A journey into a distant past, amidst ingenuity and splendour, to discover a majestic monument surrounded by Mediterranean greenery. The 'stone giant' La Prisgiona gradually rewrites the Nuragic age, unravelling the mysteries surrounding it. Its size, architecture and position suggest the important role of the site, a one-off in Gallura and one of the most fascinating on the island. It was a reference point for a vast territory, a sort of metropolis in those days, consisting of a fortress, a huge village and a funerary monument. The life of the complex, built on a pre-existing 'corridor' structure, spans a long period of time (14th-8th century BC), followed by a brief period of occupation at the end of the Roman period (4th-5th century AD).
La Prisgiona is the archaeological pearl of Arzachena, perched on a granite hill overlooking the Capichera valley, ten minutes from the town and a few kilometres from the beaches of the Costa Smeralda (‘Emerald Coast’) and the glamorous Porto Cervo. A spectacular panorama of hills 'embroidered' with vermentino vineyards forms the backdrop to the nuraghe, which consists of a central tower (keep) and two lateral towers linked by a curved bastion.

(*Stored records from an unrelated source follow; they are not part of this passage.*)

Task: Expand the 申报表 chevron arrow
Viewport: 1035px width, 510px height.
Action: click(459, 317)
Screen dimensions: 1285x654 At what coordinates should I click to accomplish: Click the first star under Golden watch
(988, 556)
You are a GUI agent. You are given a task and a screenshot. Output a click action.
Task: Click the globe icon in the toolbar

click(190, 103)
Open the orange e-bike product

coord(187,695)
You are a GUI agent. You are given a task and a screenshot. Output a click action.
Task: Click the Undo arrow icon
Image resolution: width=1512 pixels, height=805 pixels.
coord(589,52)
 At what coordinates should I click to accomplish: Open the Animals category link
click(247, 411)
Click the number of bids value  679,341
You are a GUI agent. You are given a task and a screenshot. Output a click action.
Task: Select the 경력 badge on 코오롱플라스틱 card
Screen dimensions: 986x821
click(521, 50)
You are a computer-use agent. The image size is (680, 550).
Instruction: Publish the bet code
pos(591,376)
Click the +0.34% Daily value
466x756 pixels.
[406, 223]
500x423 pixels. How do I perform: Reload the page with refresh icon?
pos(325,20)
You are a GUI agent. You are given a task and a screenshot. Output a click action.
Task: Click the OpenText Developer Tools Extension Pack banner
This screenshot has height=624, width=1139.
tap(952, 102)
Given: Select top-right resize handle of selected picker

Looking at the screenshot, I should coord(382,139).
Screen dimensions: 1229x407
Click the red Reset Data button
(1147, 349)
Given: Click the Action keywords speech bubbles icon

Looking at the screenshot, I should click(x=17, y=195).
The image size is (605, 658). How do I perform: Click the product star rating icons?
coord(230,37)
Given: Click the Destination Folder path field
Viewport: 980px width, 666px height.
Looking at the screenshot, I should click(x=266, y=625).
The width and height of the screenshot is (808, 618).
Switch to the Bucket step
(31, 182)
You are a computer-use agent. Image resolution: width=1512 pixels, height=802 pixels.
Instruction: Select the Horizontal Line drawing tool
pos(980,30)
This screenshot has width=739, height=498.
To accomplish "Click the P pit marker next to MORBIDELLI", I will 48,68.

At the base, you will see roughly hewn and irregularly arranged blocks, while the ashlars become more worked and the rows neater as you go up. Its majesty is epitomised by the entrance architrave, which is three metres long and weighs seven tonnes. The hallway leads to the right to a niche, to the left to the staircase to the first floor and in the centre to a circular chamber, almost seven metres high, with three niches and topped with a tholos (false dome).
A mighty curtain wall surrounds the central tower and incorporates the two side towers. In turn, it is protected by a bulwark, erected at a later stage. The two walls delimit a large courtyard. In the centre stands a well, which provided water for the complex. At seven meters deep, it is still in working order! Next door, in the Late Bronze Age, a 'meeting hut' was built, equipped with a ring bench on which the most influential people in the community sat. In addition to the bowls, water jug and oil lamp, a half-metre high jug of unusual shape and unusual decoration was found, probably used for distilling and dispensing a special drink for participants in political gatherings and religious rituals. Numerous valuable pottery artefacts were found in the well, depicting pictures of everyday life: cooking pots, pans, ollae, cups and spinning tools. The jugs used in the meeting hut also contained wine, confirming that viticulture existed in Sardinia over three thousand years ago.
You will continue your visit outside the wall, along the paved paths that separate the almost one hundred huts of the village, distributed in small blocks and mostly still to be discovered. The considerable size of the village (five hectares) and the architectural variations suggest that it grew and changed several times. Excavations and artefacts 'tell' us that it was inhabited by a leading community in the area, organised and dynamic, which forged links with neighbouring villages and traded goods produced on a large scale with other Mediterranean peoples. Recent investigations have revealed that production activities were specialised: some huts were used for processing and preserving food (bread and grains), others for craft work. One block turned out to be a pottery workshop with a kiln, pantry and traces of a potter's work. After visiting the village, you will walk one kilometre along the 'path of the giants' to the tomb of Coddu Vecchju, a burial site from the Ancient Bronze Age (19th-17th BC). In the middle of the exedra of granite slabs stands a four-metre-high centred stele, decorated with a cornice.
In this landscape, travelling between the sites of the Arzachenese archaeological park, you will be impressed by how the north-westerly wind has moulded the granite rocks into unique shapes.